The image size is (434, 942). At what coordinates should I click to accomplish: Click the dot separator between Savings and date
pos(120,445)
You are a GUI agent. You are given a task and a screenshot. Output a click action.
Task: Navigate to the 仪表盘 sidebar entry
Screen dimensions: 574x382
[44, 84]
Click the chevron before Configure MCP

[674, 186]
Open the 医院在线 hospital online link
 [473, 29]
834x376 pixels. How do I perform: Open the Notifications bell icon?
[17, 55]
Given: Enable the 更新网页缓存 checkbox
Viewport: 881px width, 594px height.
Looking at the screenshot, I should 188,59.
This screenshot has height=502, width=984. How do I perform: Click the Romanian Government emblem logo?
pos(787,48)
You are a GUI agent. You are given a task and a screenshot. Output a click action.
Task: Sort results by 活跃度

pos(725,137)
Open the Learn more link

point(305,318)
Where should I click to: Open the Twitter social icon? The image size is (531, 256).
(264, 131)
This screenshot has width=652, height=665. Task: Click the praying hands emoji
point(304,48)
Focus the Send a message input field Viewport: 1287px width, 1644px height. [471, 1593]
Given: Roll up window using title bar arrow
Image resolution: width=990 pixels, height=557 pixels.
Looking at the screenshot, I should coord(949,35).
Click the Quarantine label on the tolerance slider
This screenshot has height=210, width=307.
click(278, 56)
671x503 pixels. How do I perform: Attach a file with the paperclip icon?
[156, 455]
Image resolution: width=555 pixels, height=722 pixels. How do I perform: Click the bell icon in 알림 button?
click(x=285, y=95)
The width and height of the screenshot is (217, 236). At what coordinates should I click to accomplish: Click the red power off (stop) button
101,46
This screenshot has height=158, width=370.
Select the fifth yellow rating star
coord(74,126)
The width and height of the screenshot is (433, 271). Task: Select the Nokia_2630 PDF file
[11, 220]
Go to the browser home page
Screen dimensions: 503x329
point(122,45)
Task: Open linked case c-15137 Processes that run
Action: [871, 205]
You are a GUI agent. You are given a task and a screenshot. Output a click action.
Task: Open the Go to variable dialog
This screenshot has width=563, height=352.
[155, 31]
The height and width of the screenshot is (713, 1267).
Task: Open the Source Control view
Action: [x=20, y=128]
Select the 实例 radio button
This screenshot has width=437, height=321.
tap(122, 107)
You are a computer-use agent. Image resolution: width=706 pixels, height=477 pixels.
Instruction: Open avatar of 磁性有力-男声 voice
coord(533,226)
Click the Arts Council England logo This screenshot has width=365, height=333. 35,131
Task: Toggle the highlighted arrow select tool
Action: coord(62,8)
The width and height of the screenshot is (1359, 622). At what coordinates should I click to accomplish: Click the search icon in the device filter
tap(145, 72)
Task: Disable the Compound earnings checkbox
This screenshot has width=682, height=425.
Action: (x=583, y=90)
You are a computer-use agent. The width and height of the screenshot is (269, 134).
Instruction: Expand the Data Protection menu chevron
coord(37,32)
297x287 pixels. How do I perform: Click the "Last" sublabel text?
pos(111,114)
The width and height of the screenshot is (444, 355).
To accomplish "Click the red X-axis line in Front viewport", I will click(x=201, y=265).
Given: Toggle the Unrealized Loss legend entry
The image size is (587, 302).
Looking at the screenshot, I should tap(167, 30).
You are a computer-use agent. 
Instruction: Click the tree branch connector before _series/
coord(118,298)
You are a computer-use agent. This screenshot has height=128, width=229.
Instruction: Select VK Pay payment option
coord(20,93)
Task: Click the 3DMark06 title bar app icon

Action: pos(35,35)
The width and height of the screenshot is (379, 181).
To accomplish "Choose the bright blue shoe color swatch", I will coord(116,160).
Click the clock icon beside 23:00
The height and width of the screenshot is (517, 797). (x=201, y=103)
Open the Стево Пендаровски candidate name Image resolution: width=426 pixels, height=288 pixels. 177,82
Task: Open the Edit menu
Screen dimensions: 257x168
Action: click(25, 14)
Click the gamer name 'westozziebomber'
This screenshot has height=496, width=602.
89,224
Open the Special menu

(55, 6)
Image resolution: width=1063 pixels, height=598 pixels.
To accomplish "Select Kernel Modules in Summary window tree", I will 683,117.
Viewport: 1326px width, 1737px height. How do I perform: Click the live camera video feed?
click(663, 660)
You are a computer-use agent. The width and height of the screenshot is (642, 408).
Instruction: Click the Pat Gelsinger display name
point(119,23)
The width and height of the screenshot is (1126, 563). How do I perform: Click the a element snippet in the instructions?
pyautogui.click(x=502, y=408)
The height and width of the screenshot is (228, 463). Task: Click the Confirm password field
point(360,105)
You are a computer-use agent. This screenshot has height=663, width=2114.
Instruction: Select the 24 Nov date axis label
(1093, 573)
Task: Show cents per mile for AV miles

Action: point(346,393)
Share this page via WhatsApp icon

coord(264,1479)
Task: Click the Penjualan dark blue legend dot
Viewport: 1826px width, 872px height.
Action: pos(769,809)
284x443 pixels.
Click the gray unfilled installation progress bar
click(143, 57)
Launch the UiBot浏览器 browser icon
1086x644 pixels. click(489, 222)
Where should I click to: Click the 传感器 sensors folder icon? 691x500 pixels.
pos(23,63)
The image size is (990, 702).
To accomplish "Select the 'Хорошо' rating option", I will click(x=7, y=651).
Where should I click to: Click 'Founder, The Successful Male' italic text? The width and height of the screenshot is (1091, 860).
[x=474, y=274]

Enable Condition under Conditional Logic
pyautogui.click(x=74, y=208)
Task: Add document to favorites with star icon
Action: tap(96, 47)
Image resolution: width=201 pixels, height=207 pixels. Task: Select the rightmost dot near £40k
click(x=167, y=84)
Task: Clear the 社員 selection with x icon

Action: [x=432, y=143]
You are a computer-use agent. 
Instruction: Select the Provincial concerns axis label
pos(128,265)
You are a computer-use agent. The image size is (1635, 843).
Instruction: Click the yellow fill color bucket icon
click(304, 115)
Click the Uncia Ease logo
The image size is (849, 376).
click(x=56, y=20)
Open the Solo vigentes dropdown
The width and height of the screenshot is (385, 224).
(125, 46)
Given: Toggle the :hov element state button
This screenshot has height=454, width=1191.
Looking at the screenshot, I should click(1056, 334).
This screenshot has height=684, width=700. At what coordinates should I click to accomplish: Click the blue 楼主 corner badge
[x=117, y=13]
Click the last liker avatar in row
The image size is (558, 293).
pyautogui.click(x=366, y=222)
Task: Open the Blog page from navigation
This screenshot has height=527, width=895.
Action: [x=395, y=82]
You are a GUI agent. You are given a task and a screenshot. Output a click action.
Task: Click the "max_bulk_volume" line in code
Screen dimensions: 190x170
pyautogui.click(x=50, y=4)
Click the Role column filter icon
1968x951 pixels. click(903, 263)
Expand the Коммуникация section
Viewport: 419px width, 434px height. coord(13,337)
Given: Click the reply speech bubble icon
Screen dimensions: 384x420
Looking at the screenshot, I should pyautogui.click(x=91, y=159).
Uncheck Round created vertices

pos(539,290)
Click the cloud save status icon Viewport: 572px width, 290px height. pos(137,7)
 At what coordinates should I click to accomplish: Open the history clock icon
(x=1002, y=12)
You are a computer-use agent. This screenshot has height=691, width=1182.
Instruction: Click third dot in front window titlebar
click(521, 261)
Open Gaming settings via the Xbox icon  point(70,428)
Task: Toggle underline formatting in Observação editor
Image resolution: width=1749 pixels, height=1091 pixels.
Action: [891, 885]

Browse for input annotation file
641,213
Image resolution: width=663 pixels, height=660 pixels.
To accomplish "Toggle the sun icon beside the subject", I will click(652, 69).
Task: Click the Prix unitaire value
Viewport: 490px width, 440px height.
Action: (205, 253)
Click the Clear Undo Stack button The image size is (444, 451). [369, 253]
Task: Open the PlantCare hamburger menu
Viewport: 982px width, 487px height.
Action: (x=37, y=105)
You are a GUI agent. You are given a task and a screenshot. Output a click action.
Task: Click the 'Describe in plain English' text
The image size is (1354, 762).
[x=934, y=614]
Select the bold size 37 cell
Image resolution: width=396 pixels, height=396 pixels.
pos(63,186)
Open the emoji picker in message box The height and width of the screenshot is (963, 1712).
◆ ◆ ◆ ◆ ◆ ◆ ◆
What the exercise asks — List every line of the records above that contains the word "menu", matching case.

Full output —
Instruction: Expand the Data Protection menu chevron
Task: Open the Edit menu
Open the Special menu
Task: Open the PlantCare hamburger menu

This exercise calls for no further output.